### RECORDS SUPPLIED
-----

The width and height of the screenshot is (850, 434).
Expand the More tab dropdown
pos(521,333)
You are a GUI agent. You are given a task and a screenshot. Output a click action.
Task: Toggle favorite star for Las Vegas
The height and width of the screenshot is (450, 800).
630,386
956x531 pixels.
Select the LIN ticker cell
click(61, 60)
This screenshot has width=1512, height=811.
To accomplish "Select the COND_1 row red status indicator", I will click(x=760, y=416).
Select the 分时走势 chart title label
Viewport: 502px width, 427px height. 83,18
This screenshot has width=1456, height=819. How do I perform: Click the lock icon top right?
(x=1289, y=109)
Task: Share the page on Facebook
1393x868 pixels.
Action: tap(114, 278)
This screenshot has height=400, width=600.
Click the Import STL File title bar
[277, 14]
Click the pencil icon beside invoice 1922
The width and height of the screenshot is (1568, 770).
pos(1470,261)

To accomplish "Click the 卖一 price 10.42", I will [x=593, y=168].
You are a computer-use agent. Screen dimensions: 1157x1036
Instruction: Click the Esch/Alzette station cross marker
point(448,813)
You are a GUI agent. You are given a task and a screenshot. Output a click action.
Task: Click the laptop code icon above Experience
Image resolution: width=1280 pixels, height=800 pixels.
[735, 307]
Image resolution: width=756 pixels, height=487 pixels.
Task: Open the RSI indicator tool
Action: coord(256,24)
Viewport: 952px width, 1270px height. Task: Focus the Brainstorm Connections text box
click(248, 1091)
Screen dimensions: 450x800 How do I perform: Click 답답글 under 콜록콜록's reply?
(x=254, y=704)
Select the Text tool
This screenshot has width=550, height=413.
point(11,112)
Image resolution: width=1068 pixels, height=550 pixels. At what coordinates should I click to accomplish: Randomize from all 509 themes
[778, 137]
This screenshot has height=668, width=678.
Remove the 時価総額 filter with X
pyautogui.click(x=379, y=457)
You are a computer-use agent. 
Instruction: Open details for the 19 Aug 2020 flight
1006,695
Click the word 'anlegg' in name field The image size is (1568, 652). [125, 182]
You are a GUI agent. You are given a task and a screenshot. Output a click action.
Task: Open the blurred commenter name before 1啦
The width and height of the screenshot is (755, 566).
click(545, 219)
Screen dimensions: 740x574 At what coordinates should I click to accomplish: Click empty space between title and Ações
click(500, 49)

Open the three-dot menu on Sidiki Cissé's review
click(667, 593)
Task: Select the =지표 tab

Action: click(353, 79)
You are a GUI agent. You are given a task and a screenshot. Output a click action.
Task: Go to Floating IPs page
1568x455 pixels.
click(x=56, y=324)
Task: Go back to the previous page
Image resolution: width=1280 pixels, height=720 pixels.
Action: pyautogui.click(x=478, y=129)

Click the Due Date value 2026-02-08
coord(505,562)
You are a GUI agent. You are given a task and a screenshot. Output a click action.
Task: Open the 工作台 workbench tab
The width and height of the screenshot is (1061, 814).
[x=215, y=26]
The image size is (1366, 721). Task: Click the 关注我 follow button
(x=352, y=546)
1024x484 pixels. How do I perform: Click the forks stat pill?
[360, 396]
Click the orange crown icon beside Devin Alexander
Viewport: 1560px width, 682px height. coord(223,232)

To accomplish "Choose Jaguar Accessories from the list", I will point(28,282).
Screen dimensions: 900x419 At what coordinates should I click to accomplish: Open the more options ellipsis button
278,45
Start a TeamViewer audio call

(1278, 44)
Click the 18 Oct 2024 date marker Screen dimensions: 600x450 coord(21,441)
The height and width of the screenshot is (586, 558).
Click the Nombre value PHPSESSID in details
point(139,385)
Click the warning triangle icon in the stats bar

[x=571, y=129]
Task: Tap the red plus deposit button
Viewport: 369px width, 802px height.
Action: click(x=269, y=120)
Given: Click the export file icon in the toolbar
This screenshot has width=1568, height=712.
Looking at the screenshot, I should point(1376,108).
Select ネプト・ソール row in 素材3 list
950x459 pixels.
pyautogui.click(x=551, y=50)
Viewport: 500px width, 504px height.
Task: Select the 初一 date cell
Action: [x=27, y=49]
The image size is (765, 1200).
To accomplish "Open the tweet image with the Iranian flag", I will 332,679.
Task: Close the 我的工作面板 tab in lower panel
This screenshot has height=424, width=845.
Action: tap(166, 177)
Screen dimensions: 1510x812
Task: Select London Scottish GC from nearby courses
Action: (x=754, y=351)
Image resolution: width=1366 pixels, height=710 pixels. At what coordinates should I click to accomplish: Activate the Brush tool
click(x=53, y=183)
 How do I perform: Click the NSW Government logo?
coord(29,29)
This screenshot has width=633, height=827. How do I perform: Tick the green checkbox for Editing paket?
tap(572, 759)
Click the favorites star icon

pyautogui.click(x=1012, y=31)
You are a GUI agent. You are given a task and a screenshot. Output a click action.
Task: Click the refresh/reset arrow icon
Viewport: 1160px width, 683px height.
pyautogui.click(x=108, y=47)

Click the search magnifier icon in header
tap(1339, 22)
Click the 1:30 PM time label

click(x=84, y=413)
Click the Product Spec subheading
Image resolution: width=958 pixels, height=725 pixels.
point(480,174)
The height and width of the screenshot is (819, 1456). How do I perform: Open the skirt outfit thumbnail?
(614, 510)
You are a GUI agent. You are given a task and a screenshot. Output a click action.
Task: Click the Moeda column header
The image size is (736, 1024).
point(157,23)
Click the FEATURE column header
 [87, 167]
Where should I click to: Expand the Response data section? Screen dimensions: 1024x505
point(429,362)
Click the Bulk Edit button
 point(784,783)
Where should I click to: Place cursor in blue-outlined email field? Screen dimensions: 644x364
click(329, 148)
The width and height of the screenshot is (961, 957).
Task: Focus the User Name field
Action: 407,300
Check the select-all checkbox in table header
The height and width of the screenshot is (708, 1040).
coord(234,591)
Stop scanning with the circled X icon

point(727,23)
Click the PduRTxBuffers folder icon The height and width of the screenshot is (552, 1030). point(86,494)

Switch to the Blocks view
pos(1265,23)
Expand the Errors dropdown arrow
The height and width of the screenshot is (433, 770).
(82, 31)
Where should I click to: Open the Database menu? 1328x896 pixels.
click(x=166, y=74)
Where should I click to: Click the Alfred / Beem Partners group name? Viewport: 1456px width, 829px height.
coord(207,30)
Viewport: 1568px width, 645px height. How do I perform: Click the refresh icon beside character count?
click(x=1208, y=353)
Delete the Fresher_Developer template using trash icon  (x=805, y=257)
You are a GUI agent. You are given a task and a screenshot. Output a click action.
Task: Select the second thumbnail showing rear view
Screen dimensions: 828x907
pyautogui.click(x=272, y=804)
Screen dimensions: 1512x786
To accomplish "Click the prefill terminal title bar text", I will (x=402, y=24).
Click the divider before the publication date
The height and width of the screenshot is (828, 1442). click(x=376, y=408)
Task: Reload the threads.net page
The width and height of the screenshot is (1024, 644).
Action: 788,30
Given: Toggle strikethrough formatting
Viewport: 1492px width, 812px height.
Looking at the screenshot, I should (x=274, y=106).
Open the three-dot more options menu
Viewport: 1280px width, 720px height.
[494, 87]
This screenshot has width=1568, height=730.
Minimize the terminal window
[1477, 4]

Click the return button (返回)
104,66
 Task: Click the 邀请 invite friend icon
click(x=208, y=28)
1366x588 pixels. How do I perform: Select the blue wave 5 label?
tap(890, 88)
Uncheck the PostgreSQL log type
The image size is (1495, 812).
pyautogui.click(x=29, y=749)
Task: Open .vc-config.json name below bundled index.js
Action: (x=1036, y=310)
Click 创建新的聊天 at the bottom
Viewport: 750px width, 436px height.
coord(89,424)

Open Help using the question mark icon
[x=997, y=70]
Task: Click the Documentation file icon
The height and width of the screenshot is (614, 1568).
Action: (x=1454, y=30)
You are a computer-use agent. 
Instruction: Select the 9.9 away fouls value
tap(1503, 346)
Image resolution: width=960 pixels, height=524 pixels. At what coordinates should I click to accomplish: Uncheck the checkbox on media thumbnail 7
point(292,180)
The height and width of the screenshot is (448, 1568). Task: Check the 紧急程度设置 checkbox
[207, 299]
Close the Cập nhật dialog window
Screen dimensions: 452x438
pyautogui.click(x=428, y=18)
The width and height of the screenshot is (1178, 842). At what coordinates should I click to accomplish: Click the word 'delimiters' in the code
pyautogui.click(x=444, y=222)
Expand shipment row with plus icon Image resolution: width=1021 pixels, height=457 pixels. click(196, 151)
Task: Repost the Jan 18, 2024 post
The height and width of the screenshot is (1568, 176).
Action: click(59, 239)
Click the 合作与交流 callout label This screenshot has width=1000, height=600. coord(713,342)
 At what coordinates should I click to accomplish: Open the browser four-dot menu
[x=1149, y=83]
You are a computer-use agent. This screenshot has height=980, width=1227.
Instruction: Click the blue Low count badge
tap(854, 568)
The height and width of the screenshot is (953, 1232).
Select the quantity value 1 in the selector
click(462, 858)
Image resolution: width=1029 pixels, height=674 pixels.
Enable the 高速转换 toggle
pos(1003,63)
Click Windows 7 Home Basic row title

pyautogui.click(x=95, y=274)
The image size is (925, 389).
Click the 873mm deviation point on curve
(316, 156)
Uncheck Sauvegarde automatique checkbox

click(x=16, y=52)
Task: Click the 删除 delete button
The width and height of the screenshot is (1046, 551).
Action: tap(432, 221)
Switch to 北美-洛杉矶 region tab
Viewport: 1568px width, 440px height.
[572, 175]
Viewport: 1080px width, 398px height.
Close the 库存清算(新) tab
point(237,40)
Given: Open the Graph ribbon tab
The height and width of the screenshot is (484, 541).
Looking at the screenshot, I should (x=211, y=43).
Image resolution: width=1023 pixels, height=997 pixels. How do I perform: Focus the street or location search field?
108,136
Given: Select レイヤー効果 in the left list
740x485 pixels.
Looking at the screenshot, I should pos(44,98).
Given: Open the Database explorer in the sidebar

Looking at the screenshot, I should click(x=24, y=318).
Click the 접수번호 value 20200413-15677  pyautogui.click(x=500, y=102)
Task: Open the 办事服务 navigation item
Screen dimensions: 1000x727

-----

### BRIEF
Output, from the data above, the lines from the line with "This screenshot has height=668, width=678." to the line with "Click the word 'anlegg'" exactly as they stand, both ends included and nothing else.

### THE ANSWER
This screenshot has height=668, width=678.
Remove the 時価総額 filter with X
pyautogui.click(x=379, y=457)
You are a computer-use agent. 
Instruction: Open details for the 19 Aug 2020 flight
1006,695
Click the word 'anlegg' in name field The image size is (1568, 652). [125, 182]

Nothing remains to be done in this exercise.